Items from a data source
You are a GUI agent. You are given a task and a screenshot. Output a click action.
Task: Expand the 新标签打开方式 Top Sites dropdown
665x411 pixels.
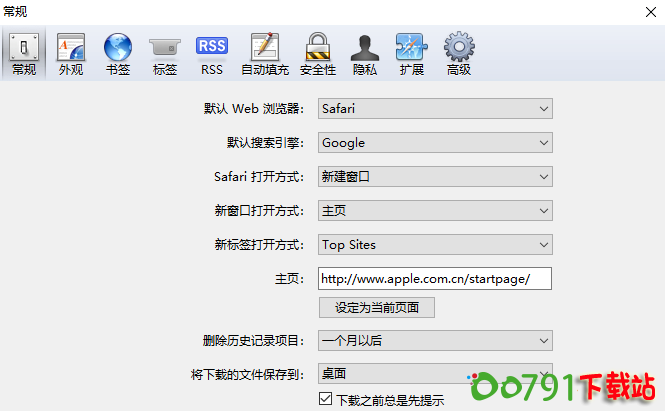(435, 244)
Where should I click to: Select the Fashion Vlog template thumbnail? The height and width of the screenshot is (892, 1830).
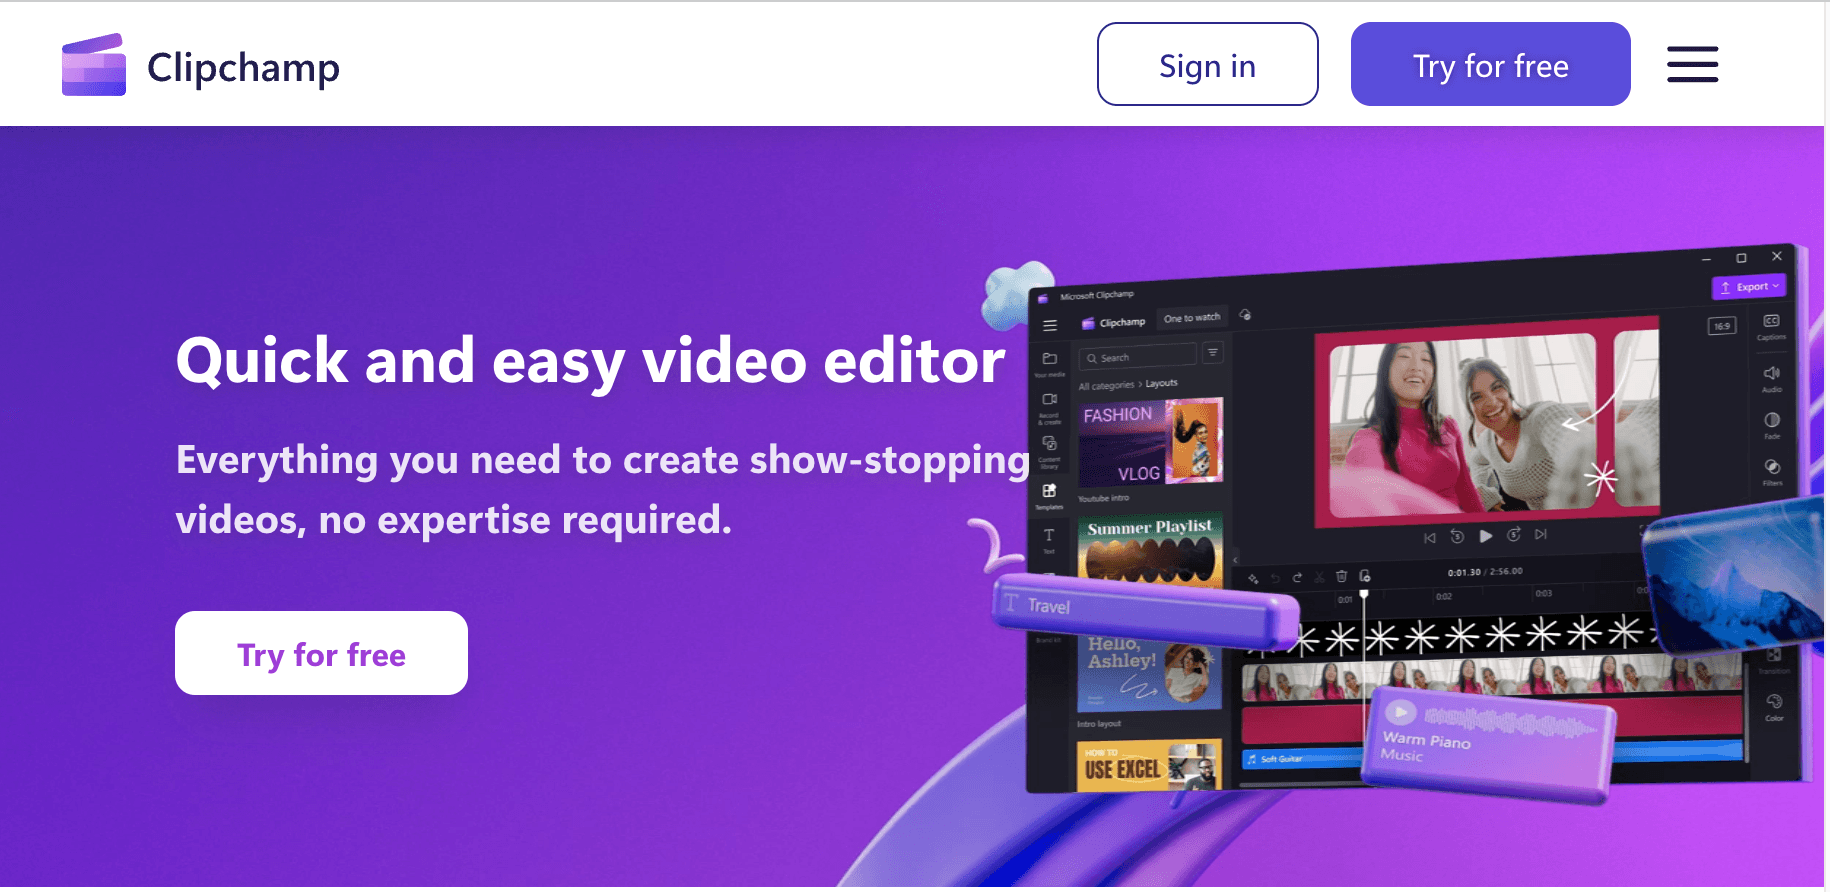1150,442
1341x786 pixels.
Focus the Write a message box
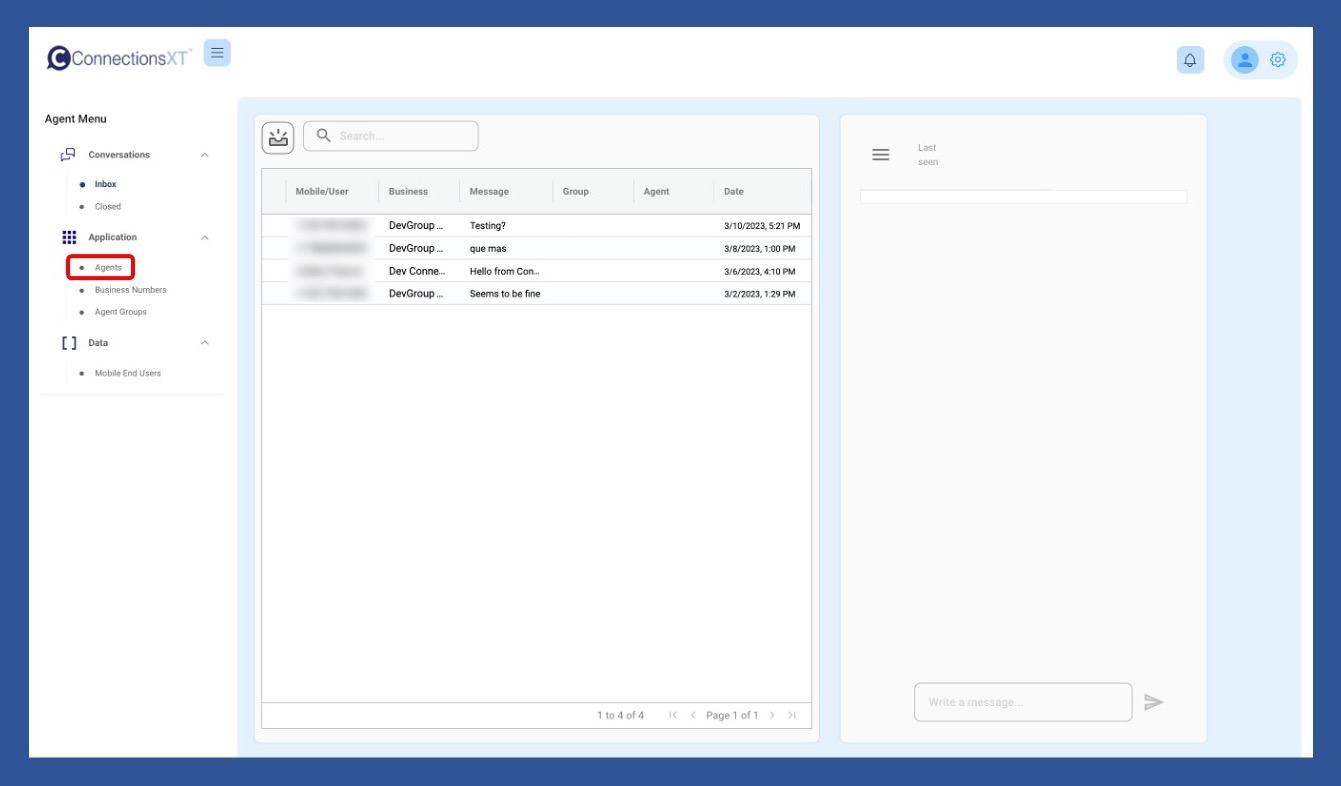[x=1022, y=702]
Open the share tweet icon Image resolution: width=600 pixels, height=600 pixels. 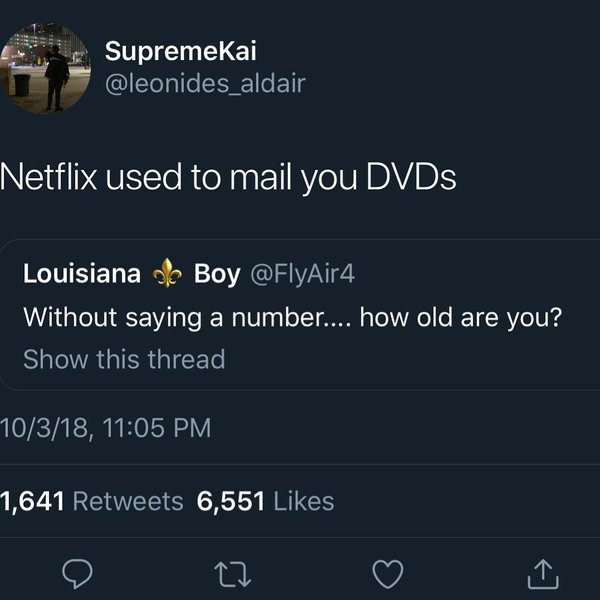543,574
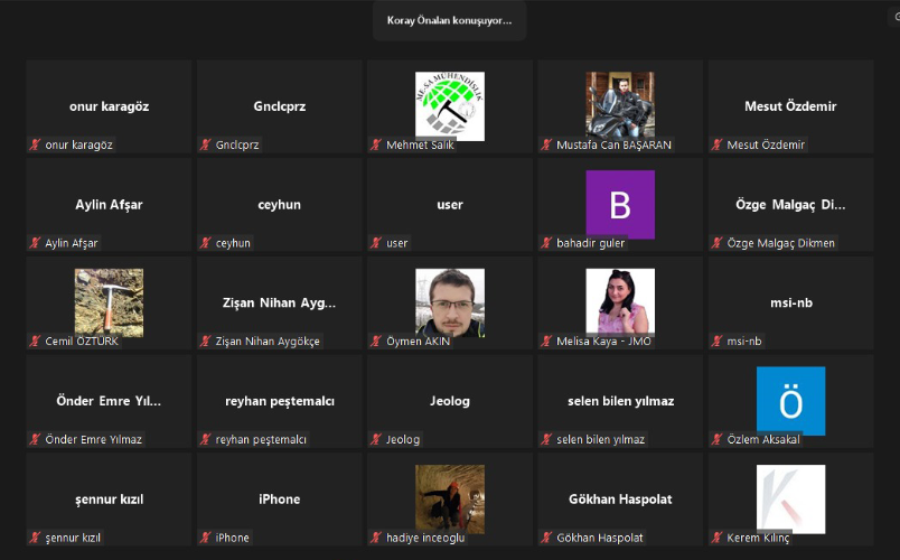Click muted microphone icon by Aylin Afşar

click(x=36, y=243)
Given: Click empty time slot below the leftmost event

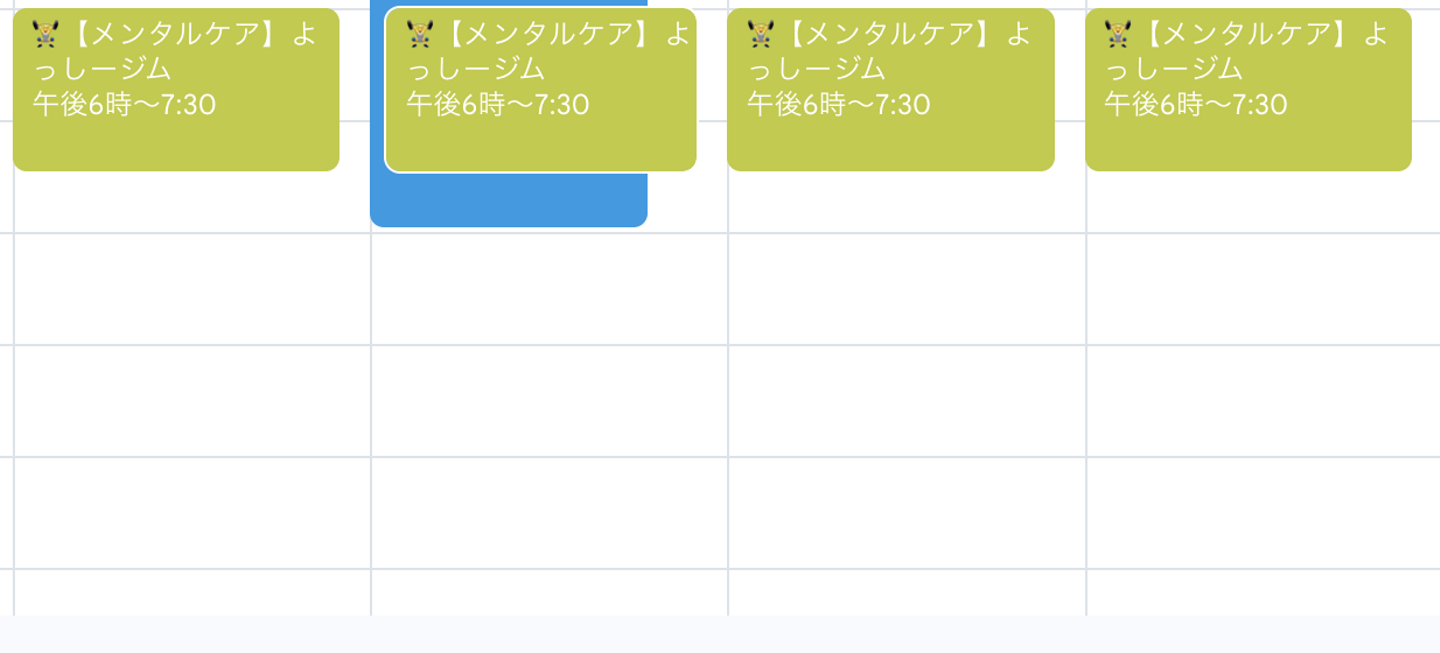Looking at the screenshot, I should point(191,290).
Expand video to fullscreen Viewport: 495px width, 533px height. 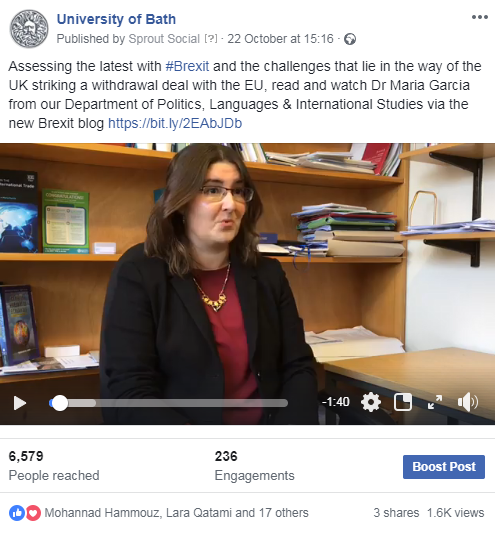434,402
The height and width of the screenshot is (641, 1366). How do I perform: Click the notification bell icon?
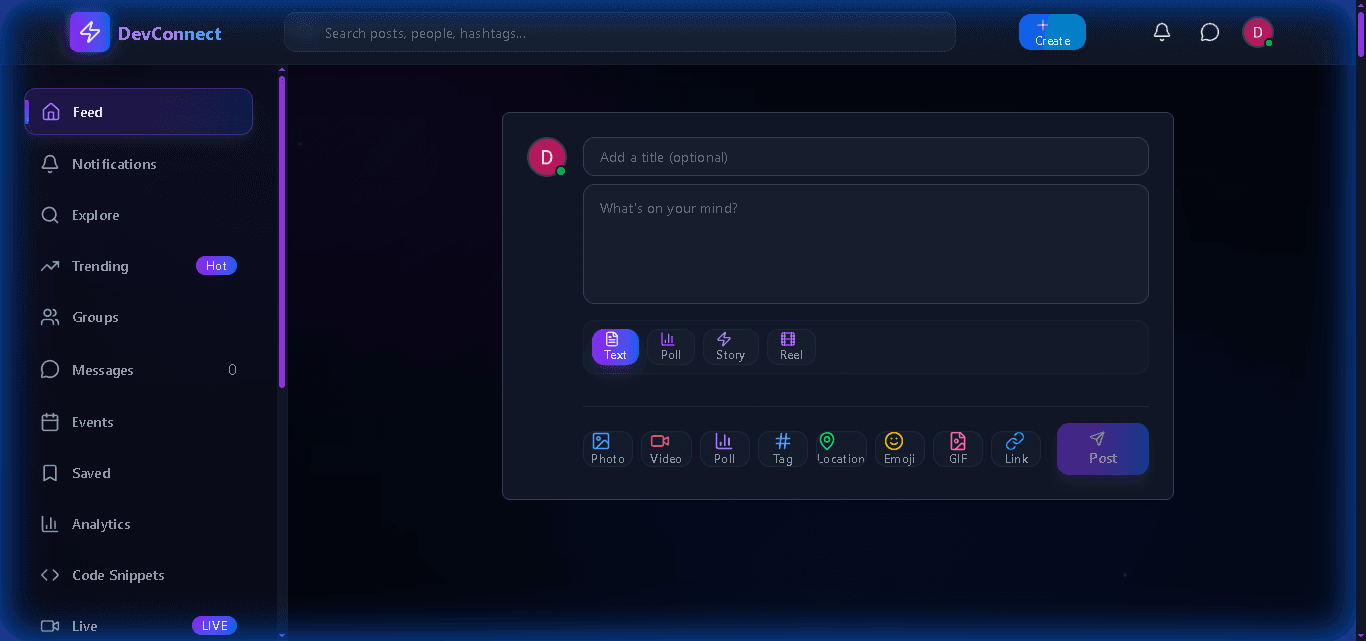[x=1161, y=32]
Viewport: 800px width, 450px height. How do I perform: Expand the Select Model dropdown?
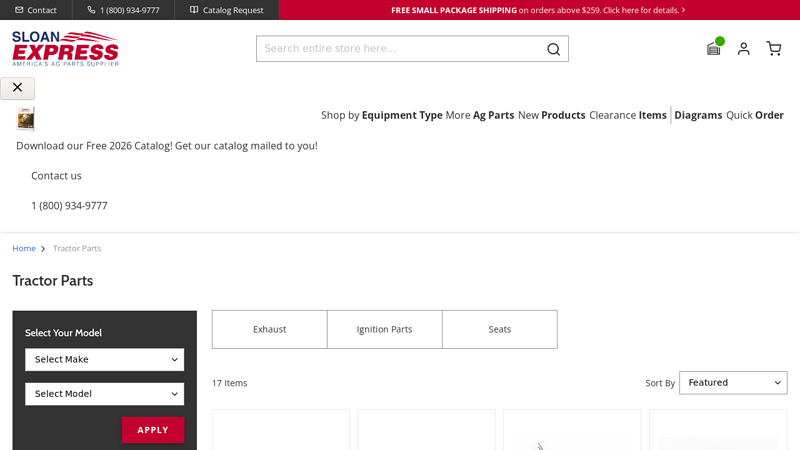(x=105, y=393)
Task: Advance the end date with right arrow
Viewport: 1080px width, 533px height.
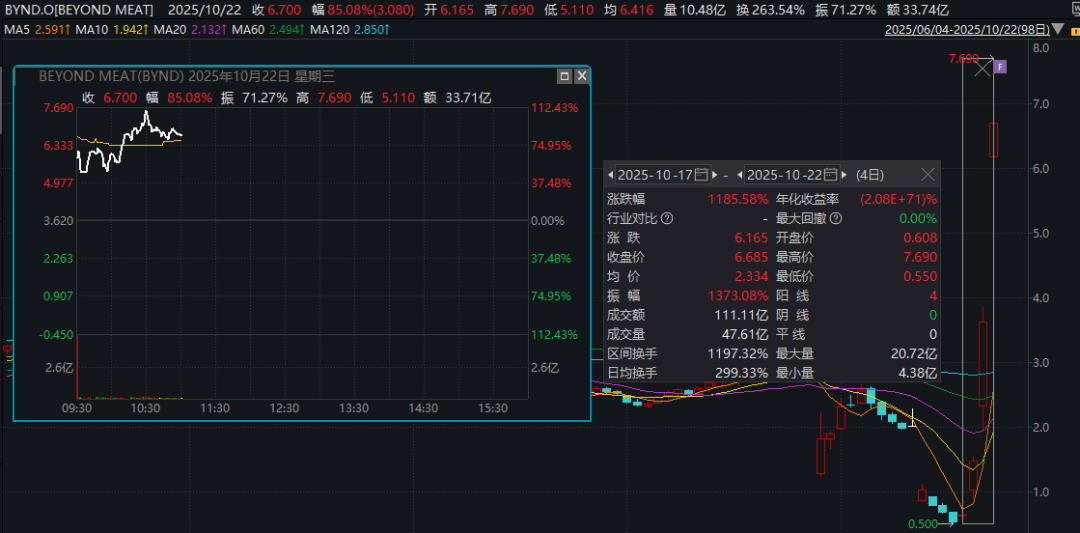Action: point(843,174)
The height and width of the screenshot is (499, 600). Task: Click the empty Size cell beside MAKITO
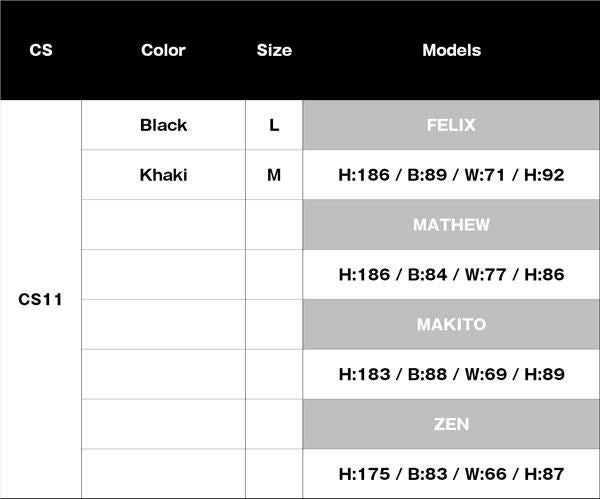coord(274,325)
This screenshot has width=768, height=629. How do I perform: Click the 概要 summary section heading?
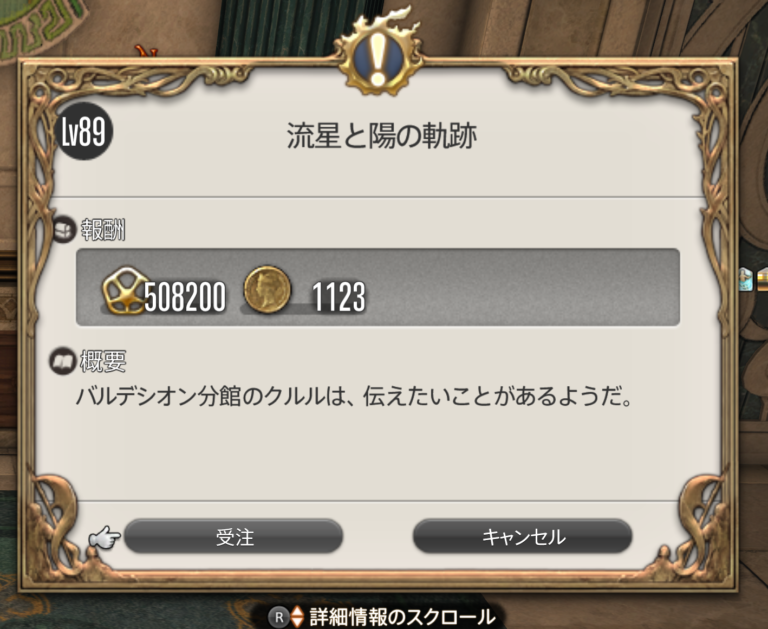(103, 362)
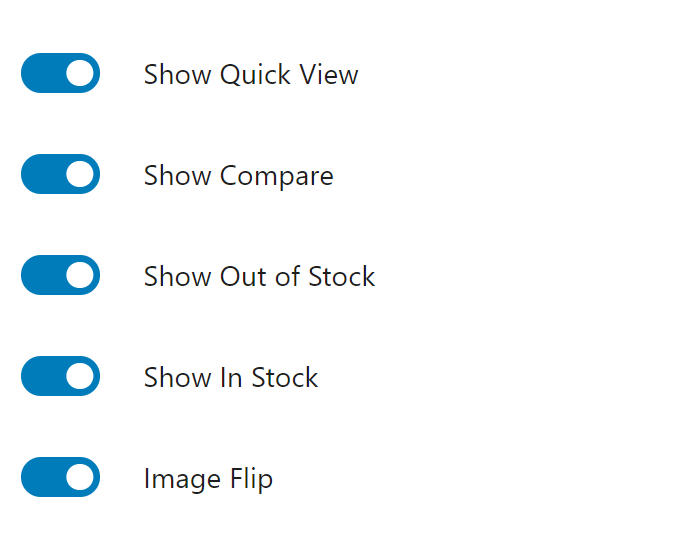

Task requirements. Retype only the lines from the line with "Task: Advance the end date with right arrow" through the last line of the data. Keep both ends and skip the pictures.

Solution for this problem.
Task: Advance the end date with right arrow
Viewport: 1080px width, 533px height.
Action: point(843,174)
The height and width of the screenshot is (499, 600). Task: Click the empty Size cell beside MAKITO
coord(274,325)
This screenshot has width=768, height=629. How do I perform: Click the 概要 summary section heading?
(103, 362)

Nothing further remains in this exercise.